Simply put, mindfulness is a deliberately sustained attention to what’s happening, within you and without you, in this moment. As dull as this sounds, the repercussions of cultivating mindfulness in our daily lives can open us up to whole new ways of seeing and being.
The news is even better for creative types. During both its creation and consumption art offers remarkable opportunities to exercise mindfulness, and mindfulness inevitably enhances that special, mysterious quality in the works of art we create.
Mindfulness and the art creator
The truly mindful artist isn’t simply rushing through a project to meet the grant deadline or to move on to something bigger and better (although those thoughts do come around later). The mindful artist is not so much concerned about the result of her work as she is in the actual act of creation, an activity that absorbs all her concentration and energy. It’s easy for an artist to become so lost in the moment that when she comes out she feels as if eons have passed and that in that moment of space and stillness the most amazing sensations have simply arrived unbidden.
Without the participation of mindfulness artistic creation can devolve into self-indulgence, narcissism, and a striving for technical excellence at the expense of the work’s natural inner light— the light that can only be nurtured through mindfulness.
Mindfulness is also about lovingkindness. Because mindfulness involves an artist’s whole being it can’t be separated from love, and so art creation naturally and effortlessly becomes a loving response to suffering.
Mindfulness and the art consumer
Consuming art — that is, listening to music, viewing paintings and sculpture, watching dancers, reading poetry— also goes better when we’re fully present, attentive to each moment as it arrives. Much has been said already about the value of art consumption as a kind of meditative practice, but today I’m going to talk about what some specific art forms bring to us when we give them our full attention.
Visual Art
One goal of mindfulness is to become more spacious, that is, to make room in one’s consciousness for what is and to experience enlightenment. Visual art, whether manifested as painting, photography, sculpture, or any one of many subgenres and media mixes, are ways of containing, marking off, including, excluding, and dividing up space and delivering reflected light. The lines in a painting, photograph, or sculpture divide up static space, and their colours reflect light.
Visual art is thus a vehicle for delivering space and light.
Poetry
Poetry is the only form of language that in some small part transcends the limitations of language itself. According to the late Reginald Shepherd, poets are capable of seeing glimmers of new events before they arrive and presenting them to readers to experience in the now.

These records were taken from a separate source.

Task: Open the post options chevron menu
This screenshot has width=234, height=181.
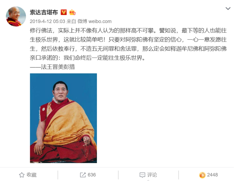Action: (x=228, y=8)
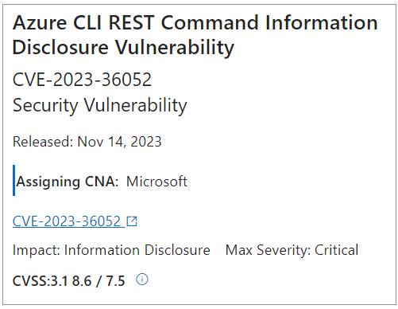398x309 pixels.
Task: Select the CVE-2023-36052 subtitle text
Action: pyautogui.click(x=82, y=80)
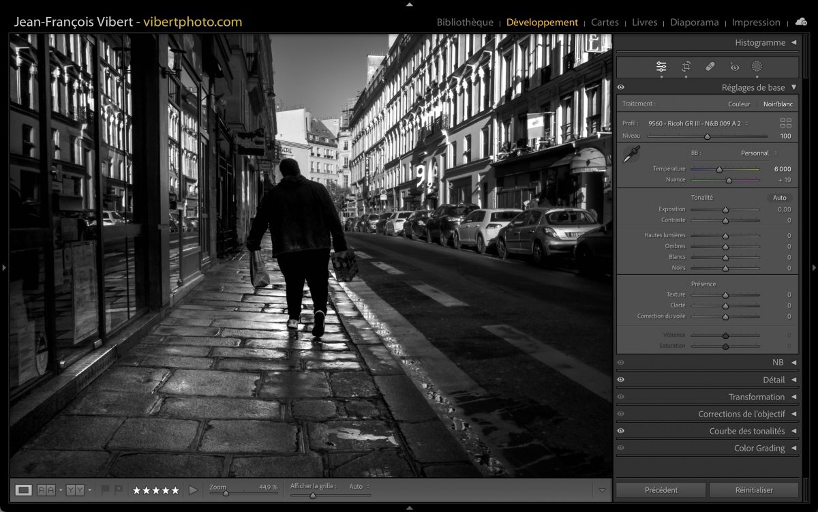Open the profile browser grid icon
Screen dimensions: 818x512
pyautogui.click(x=785, y=123)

Poetry is a therefore the messenger that brings a hint of the future into the present moment.
Dance, Theatre, and Film
Dance and film, like visual art, carve up space, but they do so in a way that’s not static. Those limbs cutting through the air, those actors crossing the stage, and those moving pictures on the screen all bear witness to the presence and existence of movement in the universe.
Thus it is that dance, theatre, and film deliver space and light as in visual art, but also energy.
Music
Music, like visual art, is a kind of courier, but in music’s case what’s delivered, ironically, is silence. Silence lies between the beats and notes, lending beauty to the sound.
Music is one vehicle by which we can experience the mystery of divine silence.
Go Forth and Contemplate
So get out there. Visit a gallery, take in some art films, ballet, and modern dance, read poetry, listen to music. Enjoying the beauty of these things is not only a pleasure, it can make you a better creator yourself. Besides, they’re among the best means of achieving the state of mindfulness in daily life.